**PROVIDED RECORDS**
====
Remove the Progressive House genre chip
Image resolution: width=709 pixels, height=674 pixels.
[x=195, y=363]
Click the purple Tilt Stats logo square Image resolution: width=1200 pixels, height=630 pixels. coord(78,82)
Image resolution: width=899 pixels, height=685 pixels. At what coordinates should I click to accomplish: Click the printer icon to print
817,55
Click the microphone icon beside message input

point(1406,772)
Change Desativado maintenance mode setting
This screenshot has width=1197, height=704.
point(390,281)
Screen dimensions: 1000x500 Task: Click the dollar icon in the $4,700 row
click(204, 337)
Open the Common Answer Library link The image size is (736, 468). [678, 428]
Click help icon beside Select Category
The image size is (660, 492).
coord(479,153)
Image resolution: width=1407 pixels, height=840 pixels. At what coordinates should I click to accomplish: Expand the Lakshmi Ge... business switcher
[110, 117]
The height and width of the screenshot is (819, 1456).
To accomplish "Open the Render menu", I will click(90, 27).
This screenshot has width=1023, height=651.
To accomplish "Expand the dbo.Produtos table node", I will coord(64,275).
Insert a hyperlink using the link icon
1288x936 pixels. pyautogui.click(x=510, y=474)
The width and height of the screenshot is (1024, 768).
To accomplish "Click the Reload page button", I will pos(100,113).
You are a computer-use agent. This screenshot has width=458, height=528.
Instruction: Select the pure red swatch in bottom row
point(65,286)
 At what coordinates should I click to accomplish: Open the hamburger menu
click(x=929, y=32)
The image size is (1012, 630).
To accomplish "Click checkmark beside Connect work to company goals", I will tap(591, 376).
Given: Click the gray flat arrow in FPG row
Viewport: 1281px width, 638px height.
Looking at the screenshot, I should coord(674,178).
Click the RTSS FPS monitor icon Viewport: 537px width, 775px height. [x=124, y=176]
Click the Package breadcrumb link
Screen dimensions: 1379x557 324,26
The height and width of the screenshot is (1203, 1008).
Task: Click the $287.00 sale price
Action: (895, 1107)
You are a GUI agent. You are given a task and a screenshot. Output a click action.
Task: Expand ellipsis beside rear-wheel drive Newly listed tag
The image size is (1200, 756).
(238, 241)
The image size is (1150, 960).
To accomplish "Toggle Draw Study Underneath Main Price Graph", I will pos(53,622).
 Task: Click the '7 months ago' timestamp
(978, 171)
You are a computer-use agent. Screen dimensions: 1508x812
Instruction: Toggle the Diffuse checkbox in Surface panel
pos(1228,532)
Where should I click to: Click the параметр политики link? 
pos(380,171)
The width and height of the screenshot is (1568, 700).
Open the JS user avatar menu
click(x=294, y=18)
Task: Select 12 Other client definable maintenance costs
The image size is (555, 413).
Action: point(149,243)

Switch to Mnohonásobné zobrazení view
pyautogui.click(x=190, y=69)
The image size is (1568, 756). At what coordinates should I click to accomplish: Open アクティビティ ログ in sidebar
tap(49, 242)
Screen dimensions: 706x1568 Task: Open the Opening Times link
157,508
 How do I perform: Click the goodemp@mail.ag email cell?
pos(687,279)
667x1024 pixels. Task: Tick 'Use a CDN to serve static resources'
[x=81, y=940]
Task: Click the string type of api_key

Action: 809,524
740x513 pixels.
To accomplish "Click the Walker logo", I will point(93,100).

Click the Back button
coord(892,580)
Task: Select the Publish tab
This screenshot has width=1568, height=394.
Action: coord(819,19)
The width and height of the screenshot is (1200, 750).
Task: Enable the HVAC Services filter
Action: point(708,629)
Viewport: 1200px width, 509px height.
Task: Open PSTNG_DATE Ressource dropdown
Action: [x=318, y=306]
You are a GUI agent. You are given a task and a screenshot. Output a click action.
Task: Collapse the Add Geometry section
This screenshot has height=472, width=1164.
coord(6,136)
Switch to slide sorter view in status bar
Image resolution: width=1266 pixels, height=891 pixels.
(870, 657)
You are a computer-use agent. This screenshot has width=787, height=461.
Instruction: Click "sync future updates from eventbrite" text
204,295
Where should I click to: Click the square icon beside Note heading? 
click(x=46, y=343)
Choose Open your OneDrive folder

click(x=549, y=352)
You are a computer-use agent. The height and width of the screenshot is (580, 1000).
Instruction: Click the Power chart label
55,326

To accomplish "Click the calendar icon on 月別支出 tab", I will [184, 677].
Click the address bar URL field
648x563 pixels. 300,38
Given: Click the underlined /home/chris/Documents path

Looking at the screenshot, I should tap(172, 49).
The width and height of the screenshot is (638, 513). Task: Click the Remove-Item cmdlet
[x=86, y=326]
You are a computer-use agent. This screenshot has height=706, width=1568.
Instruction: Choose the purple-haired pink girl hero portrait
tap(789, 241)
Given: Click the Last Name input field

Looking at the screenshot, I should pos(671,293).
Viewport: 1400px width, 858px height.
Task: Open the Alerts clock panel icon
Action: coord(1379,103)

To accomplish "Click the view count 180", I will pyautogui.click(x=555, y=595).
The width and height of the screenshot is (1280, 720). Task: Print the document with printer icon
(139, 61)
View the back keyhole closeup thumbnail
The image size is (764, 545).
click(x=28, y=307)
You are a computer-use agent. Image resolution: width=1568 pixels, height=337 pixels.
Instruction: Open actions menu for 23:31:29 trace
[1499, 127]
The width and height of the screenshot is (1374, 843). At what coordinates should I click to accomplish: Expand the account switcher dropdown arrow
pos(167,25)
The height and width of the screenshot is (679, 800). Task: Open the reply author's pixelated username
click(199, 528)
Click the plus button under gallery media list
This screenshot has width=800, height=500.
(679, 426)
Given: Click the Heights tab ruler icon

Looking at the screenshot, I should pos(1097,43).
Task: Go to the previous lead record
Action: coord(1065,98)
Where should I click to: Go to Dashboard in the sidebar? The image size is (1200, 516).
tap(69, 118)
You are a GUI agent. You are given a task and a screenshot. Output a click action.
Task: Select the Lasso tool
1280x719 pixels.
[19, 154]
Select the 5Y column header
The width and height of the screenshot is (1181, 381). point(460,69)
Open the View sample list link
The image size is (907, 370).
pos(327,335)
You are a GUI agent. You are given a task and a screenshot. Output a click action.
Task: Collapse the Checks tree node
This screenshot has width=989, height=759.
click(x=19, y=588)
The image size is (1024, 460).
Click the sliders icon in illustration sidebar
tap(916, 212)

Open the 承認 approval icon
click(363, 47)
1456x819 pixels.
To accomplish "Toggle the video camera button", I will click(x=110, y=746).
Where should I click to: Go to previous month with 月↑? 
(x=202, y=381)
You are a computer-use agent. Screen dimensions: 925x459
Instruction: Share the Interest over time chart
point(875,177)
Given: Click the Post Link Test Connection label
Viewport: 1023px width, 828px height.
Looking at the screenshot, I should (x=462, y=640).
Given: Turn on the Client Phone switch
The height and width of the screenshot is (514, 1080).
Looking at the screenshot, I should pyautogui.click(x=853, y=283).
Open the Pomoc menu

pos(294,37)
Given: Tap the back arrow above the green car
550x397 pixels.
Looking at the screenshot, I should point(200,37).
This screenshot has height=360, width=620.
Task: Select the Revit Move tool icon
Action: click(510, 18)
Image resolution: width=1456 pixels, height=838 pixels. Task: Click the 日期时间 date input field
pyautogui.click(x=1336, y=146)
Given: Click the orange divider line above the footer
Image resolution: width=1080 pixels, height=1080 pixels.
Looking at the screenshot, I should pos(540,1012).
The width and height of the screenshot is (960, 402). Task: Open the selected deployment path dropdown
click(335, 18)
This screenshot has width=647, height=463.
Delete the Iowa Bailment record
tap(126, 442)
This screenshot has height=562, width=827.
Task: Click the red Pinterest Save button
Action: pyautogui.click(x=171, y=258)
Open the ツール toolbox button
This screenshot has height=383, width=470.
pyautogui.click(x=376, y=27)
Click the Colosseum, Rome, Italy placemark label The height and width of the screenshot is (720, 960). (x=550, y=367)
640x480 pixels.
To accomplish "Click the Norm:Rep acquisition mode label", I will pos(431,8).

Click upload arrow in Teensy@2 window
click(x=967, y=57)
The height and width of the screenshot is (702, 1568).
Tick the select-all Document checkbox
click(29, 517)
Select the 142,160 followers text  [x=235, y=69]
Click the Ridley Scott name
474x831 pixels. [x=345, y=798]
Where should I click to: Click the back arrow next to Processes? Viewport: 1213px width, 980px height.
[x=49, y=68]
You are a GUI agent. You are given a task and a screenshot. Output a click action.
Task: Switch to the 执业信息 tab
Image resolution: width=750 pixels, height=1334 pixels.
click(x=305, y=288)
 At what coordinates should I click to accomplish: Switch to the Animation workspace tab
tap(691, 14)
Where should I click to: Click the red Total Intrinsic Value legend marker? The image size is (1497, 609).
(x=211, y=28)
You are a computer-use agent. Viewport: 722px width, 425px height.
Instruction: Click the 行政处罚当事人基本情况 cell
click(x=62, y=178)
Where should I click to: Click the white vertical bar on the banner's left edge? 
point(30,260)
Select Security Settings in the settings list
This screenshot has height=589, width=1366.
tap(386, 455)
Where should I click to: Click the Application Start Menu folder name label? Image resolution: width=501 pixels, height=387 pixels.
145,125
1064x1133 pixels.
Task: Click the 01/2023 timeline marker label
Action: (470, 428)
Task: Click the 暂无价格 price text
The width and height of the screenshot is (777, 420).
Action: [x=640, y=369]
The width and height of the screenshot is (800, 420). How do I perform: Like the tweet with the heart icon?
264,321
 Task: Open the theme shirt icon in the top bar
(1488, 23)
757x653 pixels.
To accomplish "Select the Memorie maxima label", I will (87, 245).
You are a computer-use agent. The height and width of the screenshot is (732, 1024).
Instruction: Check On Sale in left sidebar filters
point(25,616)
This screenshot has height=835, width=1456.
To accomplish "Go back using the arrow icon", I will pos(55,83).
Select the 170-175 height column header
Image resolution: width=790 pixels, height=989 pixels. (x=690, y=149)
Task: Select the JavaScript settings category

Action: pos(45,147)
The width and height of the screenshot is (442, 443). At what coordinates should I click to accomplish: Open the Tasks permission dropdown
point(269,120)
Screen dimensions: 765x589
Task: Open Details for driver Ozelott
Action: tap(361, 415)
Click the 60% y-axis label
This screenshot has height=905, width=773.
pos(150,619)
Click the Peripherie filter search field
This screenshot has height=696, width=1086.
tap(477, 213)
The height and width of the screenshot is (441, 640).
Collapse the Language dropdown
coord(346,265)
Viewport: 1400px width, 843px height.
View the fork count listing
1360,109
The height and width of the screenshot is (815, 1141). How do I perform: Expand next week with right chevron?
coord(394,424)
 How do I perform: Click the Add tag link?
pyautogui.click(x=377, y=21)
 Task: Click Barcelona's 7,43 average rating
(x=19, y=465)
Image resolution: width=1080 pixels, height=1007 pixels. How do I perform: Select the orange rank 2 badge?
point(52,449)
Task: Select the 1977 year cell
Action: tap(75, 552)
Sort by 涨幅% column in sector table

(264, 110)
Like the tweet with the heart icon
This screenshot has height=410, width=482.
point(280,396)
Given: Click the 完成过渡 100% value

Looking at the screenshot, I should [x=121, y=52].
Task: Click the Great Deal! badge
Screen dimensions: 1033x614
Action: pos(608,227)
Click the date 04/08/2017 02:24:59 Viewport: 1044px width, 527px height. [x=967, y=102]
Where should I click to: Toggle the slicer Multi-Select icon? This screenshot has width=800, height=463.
====
**TASK BRIEF**
What lines in the material above include "logo"? Copy every one of them.

**RESPONSE AREA**
Click the purple Tilt Stats logo square Image resolution: width=1200 pixels, height=630 pixels. coord(78,82)
To accomplish "Click the Walker logo", I will point(93,100).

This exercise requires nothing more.